Beta-adrenergic agonists, or  β-agonists, are non-hormonal growth promotants that help animals put on muscle instead of fat. The more scientifically accepted name for agents of this class is a repartitioning agent, not a growth promotor. Ractopamine (brand names include Optaflexx and Paylean) and zilpaterol (brand name Zilmax) received FDA approval in 1999 and 2003, respectively. They are also approved in Mexico, South Africa, and Canada. 160 countries restrict the importation of beef which has been raised with β-agonists. Temple Grandin was one of the first to describe the potential problems with the supplement. Cattle may arrive at the plant with a stiff gait, acting like they have both stiff muscles and sore feet. The problem could be muscle fatigue. Zilpateral enhances the growth of "fast-twitch" fibers, a type of muscle fiber that fatigues more easily. On August 16, 2013 Merck & Co., the makers of Zilmax, suspended the sale of the product in the US and Canada. But problems may exist with all β-agonists supplementation, and not just for animals.

Introduction
The family of β-agonists includes β1-, β2-, and β3-agonists such as clenbuterol, ractopamine, cimaterol, zilpaterol and salbutamol. They possess similar chemical structures with different substituent groups on the phenylethanolamines.
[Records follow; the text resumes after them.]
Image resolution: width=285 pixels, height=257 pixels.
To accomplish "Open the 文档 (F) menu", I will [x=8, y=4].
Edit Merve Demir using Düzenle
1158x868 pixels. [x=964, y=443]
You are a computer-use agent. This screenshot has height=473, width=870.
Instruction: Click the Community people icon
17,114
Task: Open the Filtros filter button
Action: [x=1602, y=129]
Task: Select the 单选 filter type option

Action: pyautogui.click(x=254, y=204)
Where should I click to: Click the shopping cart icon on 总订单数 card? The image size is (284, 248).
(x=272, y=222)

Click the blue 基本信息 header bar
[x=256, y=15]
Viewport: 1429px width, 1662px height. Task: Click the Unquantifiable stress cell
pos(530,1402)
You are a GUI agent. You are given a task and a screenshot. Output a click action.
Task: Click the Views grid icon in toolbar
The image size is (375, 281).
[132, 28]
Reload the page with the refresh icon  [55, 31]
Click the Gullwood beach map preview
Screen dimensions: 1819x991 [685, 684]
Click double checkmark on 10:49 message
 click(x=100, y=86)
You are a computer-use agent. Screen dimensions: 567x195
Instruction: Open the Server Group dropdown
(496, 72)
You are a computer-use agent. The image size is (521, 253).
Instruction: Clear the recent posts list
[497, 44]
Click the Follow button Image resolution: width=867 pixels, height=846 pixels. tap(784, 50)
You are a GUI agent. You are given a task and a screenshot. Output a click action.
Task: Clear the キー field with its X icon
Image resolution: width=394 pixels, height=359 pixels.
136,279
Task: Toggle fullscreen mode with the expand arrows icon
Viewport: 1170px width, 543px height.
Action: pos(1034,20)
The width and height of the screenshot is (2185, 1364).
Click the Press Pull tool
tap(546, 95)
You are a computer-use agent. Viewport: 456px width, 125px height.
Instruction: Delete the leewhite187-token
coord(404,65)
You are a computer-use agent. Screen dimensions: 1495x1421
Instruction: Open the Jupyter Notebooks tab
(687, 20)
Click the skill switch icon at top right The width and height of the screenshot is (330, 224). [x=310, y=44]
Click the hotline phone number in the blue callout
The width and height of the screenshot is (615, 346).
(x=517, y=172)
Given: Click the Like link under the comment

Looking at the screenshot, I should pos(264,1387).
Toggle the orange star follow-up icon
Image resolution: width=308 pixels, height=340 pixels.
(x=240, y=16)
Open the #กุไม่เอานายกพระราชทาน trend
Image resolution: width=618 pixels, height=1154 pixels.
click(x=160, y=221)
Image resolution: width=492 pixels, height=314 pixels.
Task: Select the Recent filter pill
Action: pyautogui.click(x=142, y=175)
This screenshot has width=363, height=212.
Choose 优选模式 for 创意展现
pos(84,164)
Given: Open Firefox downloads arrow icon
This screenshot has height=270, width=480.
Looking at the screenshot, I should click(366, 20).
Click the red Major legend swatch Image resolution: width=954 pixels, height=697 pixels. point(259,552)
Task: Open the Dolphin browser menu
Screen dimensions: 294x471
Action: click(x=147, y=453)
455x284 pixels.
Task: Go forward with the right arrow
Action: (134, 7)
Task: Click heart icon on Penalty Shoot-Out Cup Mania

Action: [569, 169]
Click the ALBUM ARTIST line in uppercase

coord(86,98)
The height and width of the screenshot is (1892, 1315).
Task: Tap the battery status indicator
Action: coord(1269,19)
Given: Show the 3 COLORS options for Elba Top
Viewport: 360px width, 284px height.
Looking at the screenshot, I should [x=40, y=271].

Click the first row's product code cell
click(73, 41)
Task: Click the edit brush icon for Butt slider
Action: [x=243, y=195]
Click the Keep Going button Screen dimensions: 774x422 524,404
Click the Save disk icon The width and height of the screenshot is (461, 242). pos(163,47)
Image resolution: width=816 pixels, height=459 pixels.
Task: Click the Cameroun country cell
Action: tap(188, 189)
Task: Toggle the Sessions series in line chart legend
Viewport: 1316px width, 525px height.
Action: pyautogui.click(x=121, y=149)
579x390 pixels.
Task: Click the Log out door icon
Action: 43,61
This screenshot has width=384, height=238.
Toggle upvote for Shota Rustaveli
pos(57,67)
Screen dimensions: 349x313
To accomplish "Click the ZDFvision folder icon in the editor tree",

Due to their significant nutrition redistribution function, β-agonists have been applied in the livestock industry such as pigs and ruminants to reduce carcass fat and increase muscle mass while improving growth rate and feed conversion ratio (Bareille and Faverdin, 1996, Bergen et al., 1989, Byrem et al., 1998, Cardoso and Taveira, 2002, Shook et al., 2009 and Williams et al., 1987). Unfortunately, β-agonists deposited in animal tissues can cause acute poisoning when consumed by humans, particularly in people with symptoms of muscular tremors, cardiac palpitation, nervousness, headache, muscular pain, dizziness, nausea, vomiting, fever and chills (Brambilla et al., 2000). Therefore, the use of β-agonists in animal feeds has been banned in many countries such as the EU and China (Mitchell and Dunnavan, 1998 and Prezelj et al., 2003). There are still illicit usages of β-agonists in animal feeds in many countries.

Screening
Broad screening and identification of β-agonists in feed, serum, urine, muscle and liver samples was achieved in a quick and highly sensitive manner using ultra high performance liquid chromatography-quadrupole-orbitrap high resolution mass spectrometry (UHPLC-Q-Orbitrap HRMS) combined with a spectra library search. Solid-phase extraction technology was employed for sample purification and enrichment. After extraction and purification, the samples were analyzed using a Q-Orbitrap high-resolution mass spectrometer under full-scan and data-dependent MS/MS mode. The acquired mass spectra were compared with an in-house library (compound library and MS/MS mass spectral library) built with TraceFinder Software which contained the M/Z of the precursor ion, chemical formula, retention time, character fragment ions and the entire MS/MS spectra of 32 β-agonist standards. Screening was achieved by comparing 5 key mass spectral results and positive matches were marked. Using the developed method, the identification results from 10 spiked samples and 238 actual samples indicated that only 2% of acquired mass spectra produced false identities. The method validation results showed that the limit of detection ranged from 0.021–3.854 μg kg−1 and 0.015–1.198 ng mL−1 for solid and liquid samples, respectively.